[Requirements]
Reproduce each line of the material below verbatim, keeping its original order and line breaks.

- - - -

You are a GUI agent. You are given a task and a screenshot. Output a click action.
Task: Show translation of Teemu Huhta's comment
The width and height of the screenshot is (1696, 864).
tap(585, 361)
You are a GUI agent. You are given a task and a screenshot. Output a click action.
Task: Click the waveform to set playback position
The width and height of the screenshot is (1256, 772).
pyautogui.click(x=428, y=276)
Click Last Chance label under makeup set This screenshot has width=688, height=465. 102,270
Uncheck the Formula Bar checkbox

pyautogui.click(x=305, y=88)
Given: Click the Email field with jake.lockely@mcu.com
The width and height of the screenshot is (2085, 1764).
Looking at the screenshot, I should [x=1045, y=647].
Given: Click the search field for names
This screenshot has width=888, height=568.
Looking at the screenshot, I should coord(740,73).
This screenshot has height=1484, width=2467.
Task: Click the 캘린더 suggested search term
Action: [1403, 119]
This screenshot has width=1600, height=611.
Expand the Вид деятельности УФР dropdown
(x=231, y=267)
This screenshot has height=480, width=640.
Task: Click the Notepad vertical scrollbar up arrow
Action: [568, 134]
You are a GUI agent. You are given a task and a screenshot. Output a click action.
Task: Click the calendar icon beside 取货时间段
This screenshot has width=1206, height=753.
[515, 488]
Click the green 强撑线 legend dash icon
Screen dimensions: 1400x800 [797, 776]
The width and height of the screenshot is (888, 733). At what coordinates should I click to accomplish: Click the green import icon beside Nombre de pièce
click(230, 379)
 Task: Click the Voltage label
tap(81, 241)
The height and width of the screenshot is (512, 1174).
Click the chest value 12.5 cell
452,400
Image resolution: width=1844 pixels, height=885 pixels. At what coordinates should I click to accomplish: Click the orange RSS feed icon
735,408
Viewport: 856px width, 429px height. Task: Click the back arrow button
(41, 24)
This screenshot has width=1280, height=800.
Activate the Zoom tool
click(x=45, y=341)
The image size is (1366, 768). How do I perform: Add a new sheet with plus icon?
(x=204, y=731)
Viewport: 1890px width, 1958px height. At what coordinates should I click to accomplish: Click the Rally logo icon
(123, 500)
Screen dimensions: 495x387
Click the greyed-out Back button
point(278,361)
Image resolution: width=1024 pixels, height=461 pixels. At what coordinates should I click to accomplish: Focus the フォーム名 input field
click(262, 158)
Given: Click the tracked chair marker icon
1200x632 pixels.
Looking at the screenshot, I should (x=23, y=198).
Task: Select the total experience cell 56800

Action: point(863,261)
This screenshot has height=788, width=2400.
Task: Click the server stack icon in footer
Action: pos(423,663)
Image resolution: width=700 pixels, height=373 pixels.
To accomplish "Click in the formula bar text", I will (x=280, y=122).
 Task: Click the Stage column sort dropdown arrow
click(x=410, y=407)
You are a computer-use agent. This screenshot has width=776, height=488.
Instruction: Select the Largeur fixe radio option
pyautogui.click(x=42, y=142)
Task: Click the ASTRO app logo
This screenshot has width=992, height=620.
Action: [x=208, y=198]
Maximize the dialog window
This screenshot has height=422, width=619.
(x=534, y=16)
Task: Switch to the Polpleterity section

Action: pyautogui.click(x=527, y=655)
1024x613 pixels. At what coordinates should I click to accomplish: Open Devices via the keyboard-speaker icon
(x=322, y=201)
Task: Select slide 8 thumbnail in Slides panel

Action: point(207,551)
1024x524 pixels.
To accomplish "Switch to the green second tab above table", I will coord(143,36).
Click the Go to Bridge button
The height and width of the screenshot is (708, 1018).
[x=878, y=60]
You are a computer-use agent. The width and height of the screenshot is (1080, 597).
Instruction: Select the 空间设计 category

- - - -

[Exercise answer]
You are a GUI agent. You are given a task and a screenshot. Output a click action.
Task: Show translation of Teemu Huhta's comment
The width and height of the screenshot is (1696, 864).
tap(585, 361)
You are a GUI agent. You are given a task and a screenshot. Output a click action.
Task: Click the waveform to set playback position
The width and height of the screenshot is (1256, 772).
pyautogui.click(x=428, y=276)
Click Last Chance label under makeup set This screenshot has width=688, height=465. 102,270
Uncheck the Formula Bar checkbox

pyautogui.click(x=305, y=88)
Given: Click the Email field with jake.lockely@mcu.com
The width and height of the screenshot is (2085, 1764).
Looking at the screenshot, I should [x=1045, y=647].
Given: Click the search field for names
This screenshot has width=888, height=568.
Looking at the screenshot, I should coord(740,73).
This screenshot has height=1484, width=2467.
Task: Click the 캘린더 suggested search term
Action: [1403, 119]
This screenshot has width=1600, height=611.
Expand the Вид деятельности УФР dropdown
(x=231, y=267)
This screenshot has height=480, width=640.
Task: Click the Notepad vertical scrollbar up arrow
Action: [568, 134]
You are a GUI agent. You are given a task and a screenshot. Output a click action.
Task: Click the calendar icon beside 取货时间段
This screenshot has width=1206, height=753.
[515, 488]
Click the green 强撑线 legend dash icon
Screen dimensions: 1400x800 [797, 776]
The width and height of the screenshot is (888, 733). At what coordinates should I click to accomplish: Click the green import icon beside Nombre de pièce
click(230, 379)
 Task: Click the Voltage label
tap(81, 241)
The height and width of the screenshot is (512, 1174).
Click the chest value 12.5 cell
452,400
Image resolution: width=1844 pixels, height=885 pixels. At what coordinates should I click to accomplish: Click the orange RSS feed icon
735,408
Viewport: 856px width, 429px height. Task: Click the back arrow button
(41, 24)
This screenshot has width=1280, height=800.
Activate the Zoom tool
click(x=45, y=341)
The image size is (1366, 768). How do I perform: Add a new sheet with plus icon?
(x=204, y=731)
Viewport: 1890px width, 1958px height. At what coordinates should I click to accomplish: Click the Rally logo icon
(123, 500)
Screen dimensions: 495x387
Click the greyed-out Back button
point(278,361)
Image resolution: width=1024 pixels, height=461 pixels. At what coordinates should I click to accomplish: Focus the フォーム名 input field
click(262, 158)
Given: Click the tracked chair marker icon
1200x632 pixels.
Looking at the screenshot, I should (x=23, y=198).
Task: Select the total experience cell 56800

Action: point(863,261)
This screenshot has height=788, width=2400.
Task: Click the server stack icon in footer
Action: pos(423,663)
Image resolution: width=700 pixels, height=373 pixels.
To accomplish "Click in the formula bar text", I will (x=280, y=122).
 Task: Click the Stage column sort dropdown arrow
click(x=410, y=407)
You are a computer-use agent. This screenshot has width=776, height=488.
Instruction: Select the Largeur fixe radio option
pyautogui.click(x=42, y=142)
Task: Click the ASTRO app logo
This screenshot has width=992, height=620.
Action: [x=208, y=198]
Maximize the dialog window
This screenshot has height=422, width=619.
(x=534, y=16)
Task: Switch to the Polpleterity section

Action: pyautogui.click(x=527, y=655)
1024x613 pixels. At what coordinates should I click to accomplish: Open Devices via the keyboard-speaker icon
(x=322, y=201)
Task: Select slide 8 thumbnail in Slides panel

Action: point(207,551)
1024x524 pixels.
To accomplish "Switch to the green second tab above table", I will coord(143,36).
Click the Go to Bridge button
The height and width of the screenshot is (708, 1018).
[x=878, y=60]
You are a computer-use agent. The width and height of the screenshot is (1080, 597).
Instruction: Select the 空间设计 category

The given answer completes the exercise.